On Thursday the White House will roll out the red carpet for Prime Minister Narendra Modi of India to “affirm the deep and close partnership between the United States and India” and “strengthen our two countries’ shared commitment to a free, open, prosperous, and secure Indo-Pacific.” A state dinner and Mr. Modi’s address to a joint session of Congress will crown months of fawning assessments of India by everyone from Bill Gates to Commerce Secretary Gina Raimondo.

Here is what Americans need to know about Mr. Modi’s India. Armed with a sharp-edged doctrine of Hindu nationalism, Mr. Modi has presided over the nation’s broadest assault on democracy, civil society and minority rights in at least 40 years. He has delivered prosperity and national pride to some, and authoritarianism and repression of many others that should disturb us all.

Since Mr. Modi took power in 2014, India’s once-proud claim to being a free democratic society has collapsed on many fronts. Of the 180 nations surveyed in the 2023 World Press Freedom Index, India sits at 161, a scant three places above Russia. Its position on the Academic Freedom Index has nose-dived since Mr. Modi took office, putting it on a course that sharply resembles those of other electoral autocracies. The Freedom in the World index has tracked a steady erosion of Indian citizens’ political rights and civil liberties. On the Economist Intelligence Unit’s Democracy Index, India has tumbled squarely into the ranks of “flawed democracies.”

A working paper from the Indian government dismisses such metrics as “perception-based.” Sadly, it is no “perception” that the government systematically harasses its critics by raiding the offices of think tanks, NGOs and media organizations, restricting freedom of entry and exit, and pressing nuisance lawsuits — most conspicuously against the opposition leader Rahul Gandhi, who was recently ejected from Parliament after his conviction on a ludicrous charge of having defamed everybody named “Modi.” It is no “perception” that Muslim history has been torn from national textbooks, cities with Islamic eponyms renamed and India’s only Muslim-majority state, Jammu and Kashmir, stripped of its autonomy.  
As for India’s readiness to partner on efforts to combat climate change — one of the Biden administration’s highest hopes — the Indian government has cracked down on climate activists and just removed evolution and the periodic table from the curriculum for under-16-year-olds in its ongoing assault on science.  
Healthier ways to engage with India begin with understanding that Mr.

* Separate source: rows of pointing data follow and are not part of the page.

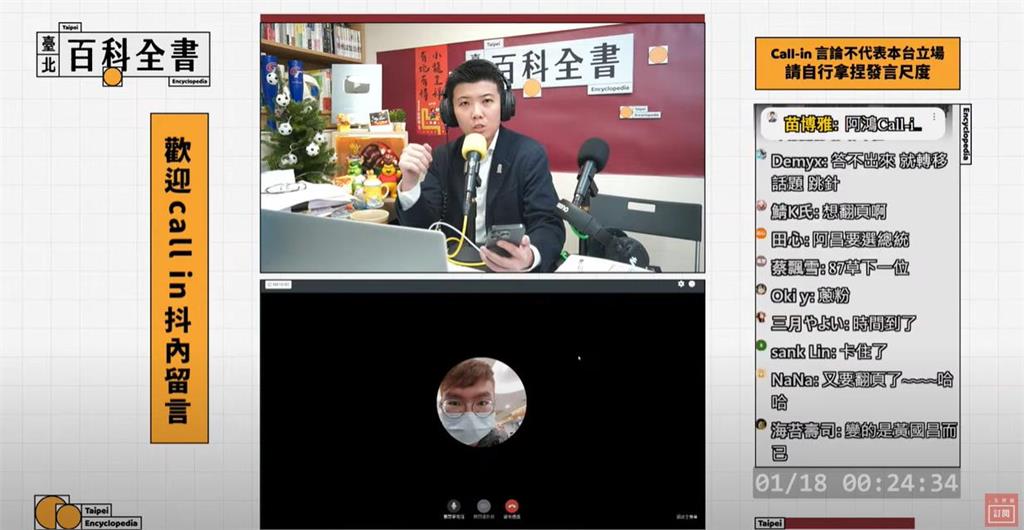Open call settings gear icon
The image size is (1024, 530).
(x=680, y=284)
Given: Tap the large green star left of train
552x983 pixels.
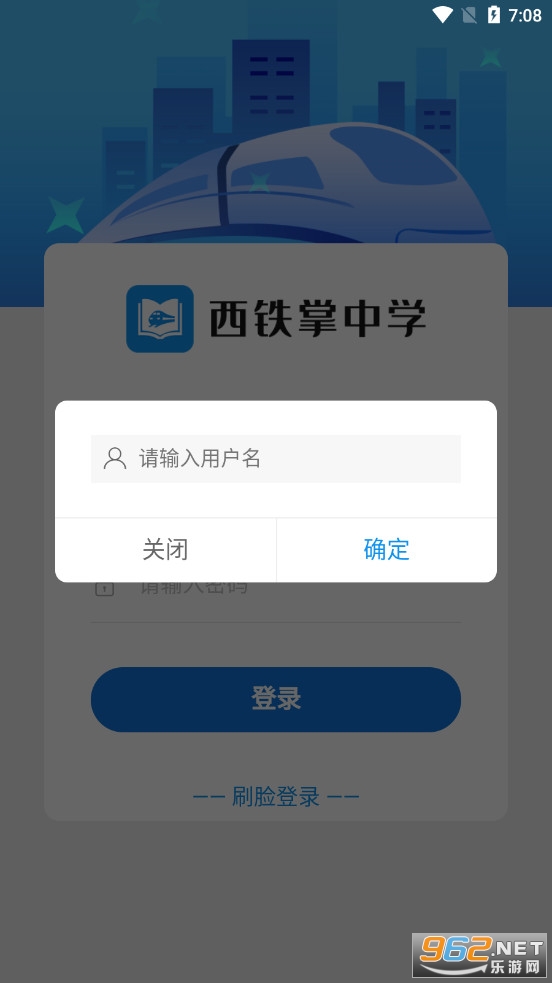Looking at the screenshot, I should click(x=66, y=214).
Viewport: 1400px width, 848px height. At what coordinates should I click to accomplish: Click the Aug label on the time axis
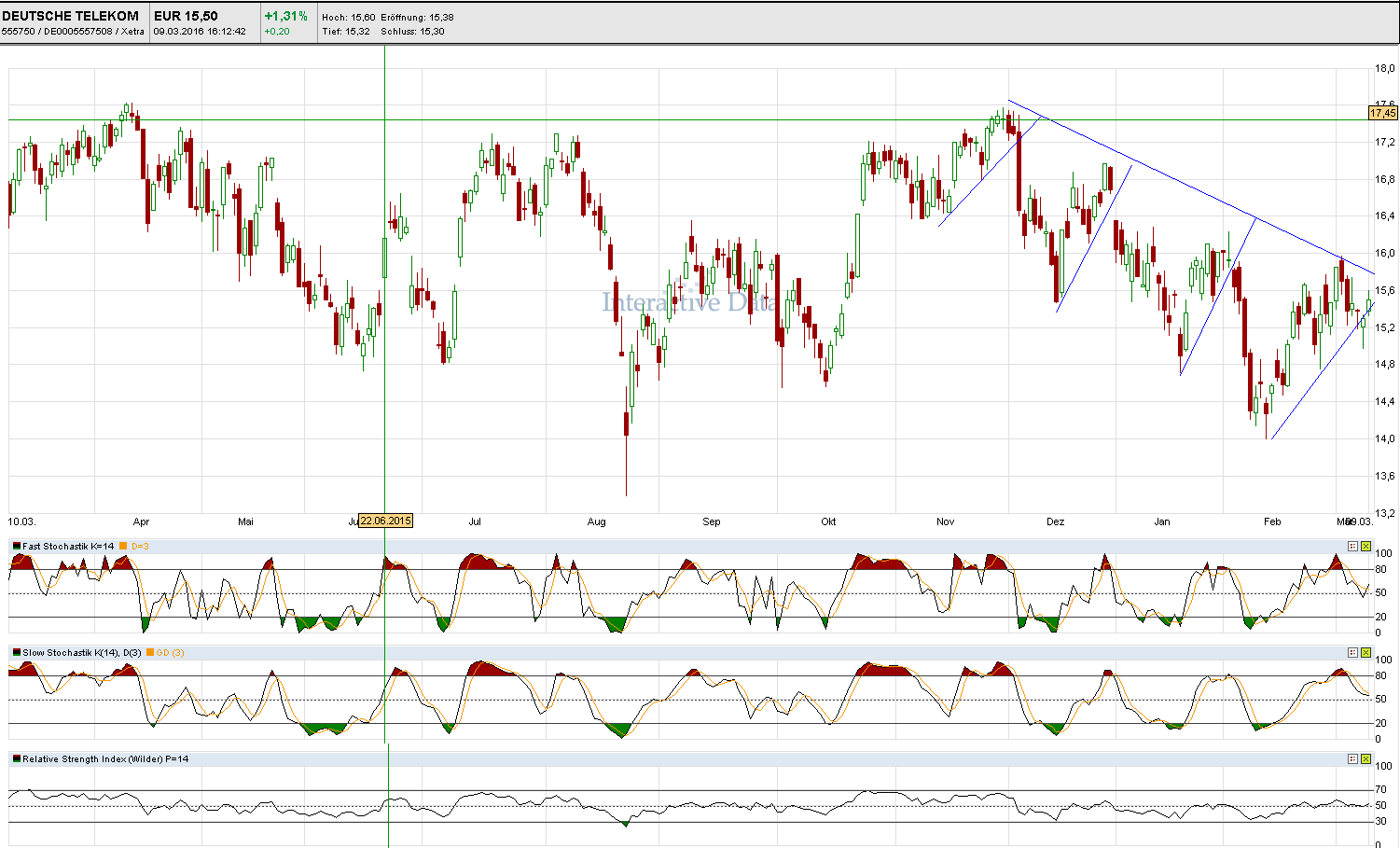coord(596,521)
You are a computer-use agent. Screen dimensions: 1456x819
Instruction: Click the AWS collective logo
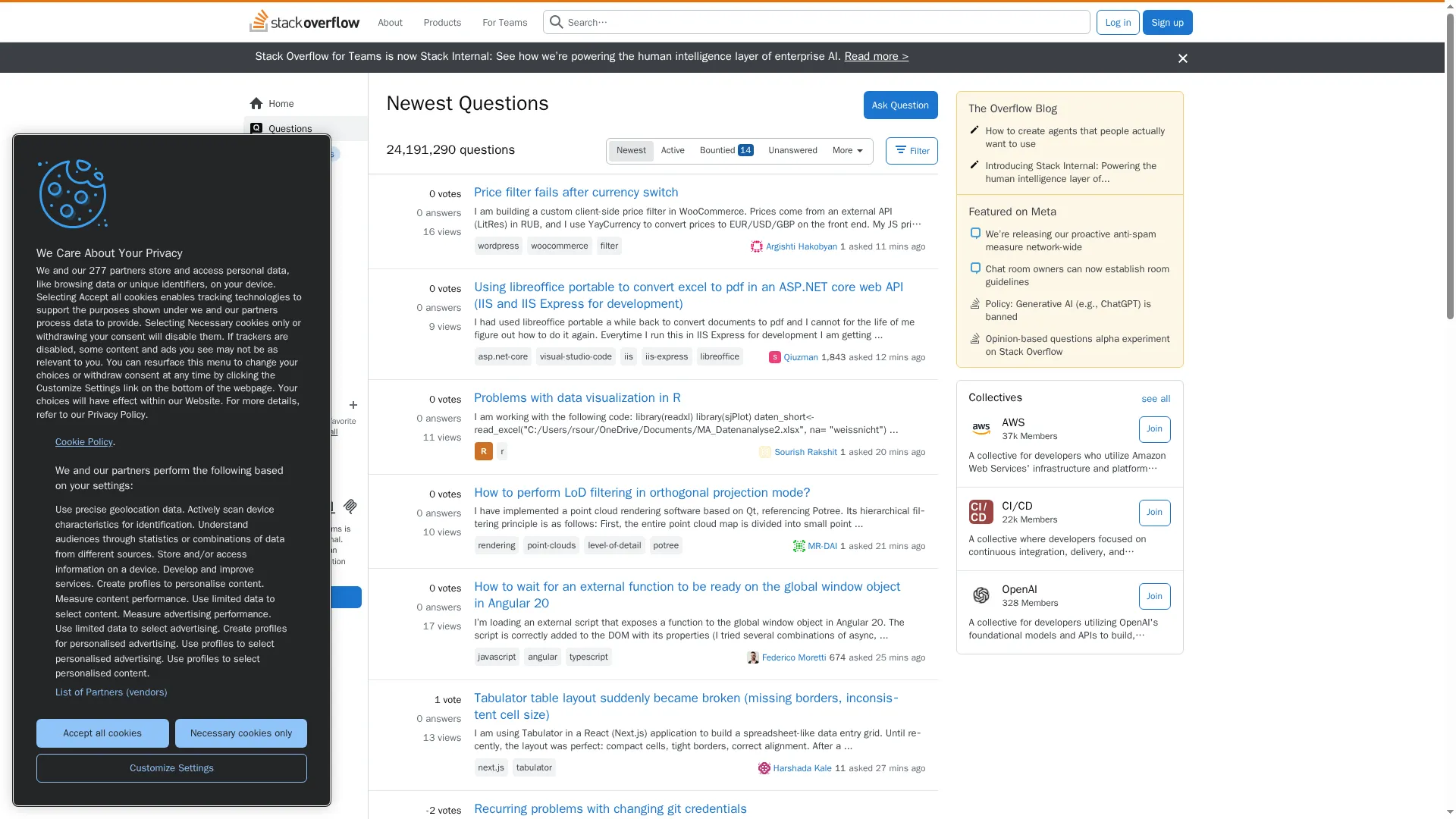click(980, 428)
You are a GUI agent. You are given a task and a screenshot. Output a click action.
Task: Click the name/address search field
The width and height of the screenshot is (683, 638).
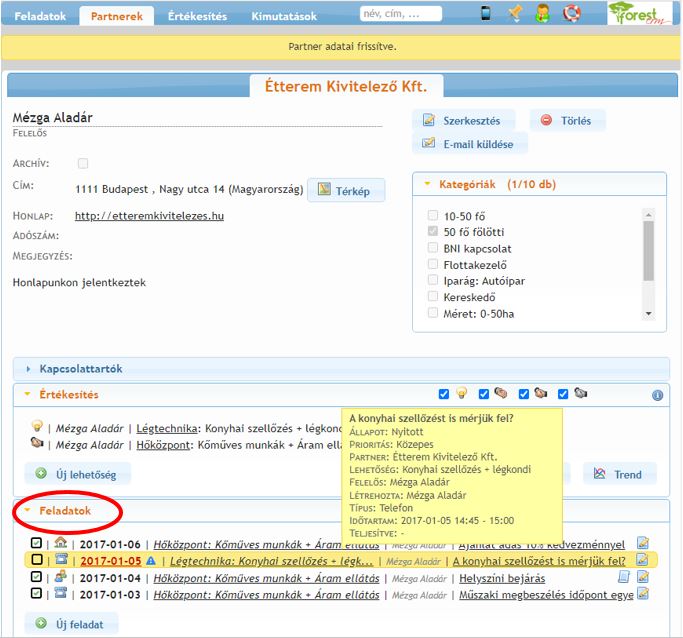point(402,15)
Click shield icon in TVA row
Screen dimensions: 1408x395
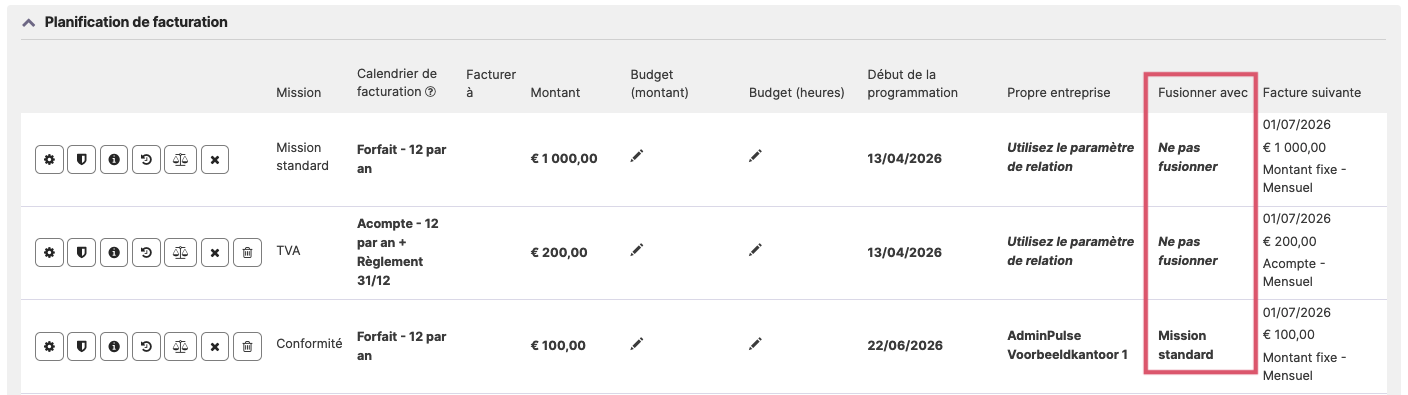81,253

Modi’s version of India is no less skewed than Donald Trump’s of the United States, even if Mr. Modi has been more successful at getting the media and global elite to buy into it.
Why does it too often look like democracy is weaker than authoritarianism? And why do various rising dictatorship look increasingly like the one now unfolding in the US? The tactics authoritarians use worldwide keep looking more like what the GOP is doing to America, Putin is doing to Russia, and what Viktor Orban has done to Hungary.

The US believes it needs good relations with India to help it fight a new Cold War with China. But India has become mostly authoritarian. Modi is going to do what he sees as in his and India's interest, whether or not it is in the US interest. Sure, the US can and should be on at least somewhat friendly terms with dictatorships. But to praise dictators like Modi as presiding over "free and open" countries undermines democracy. India is no longer free or open. It seems that democracy can no longer defend itself very well against the rising global tide of authoritarianism.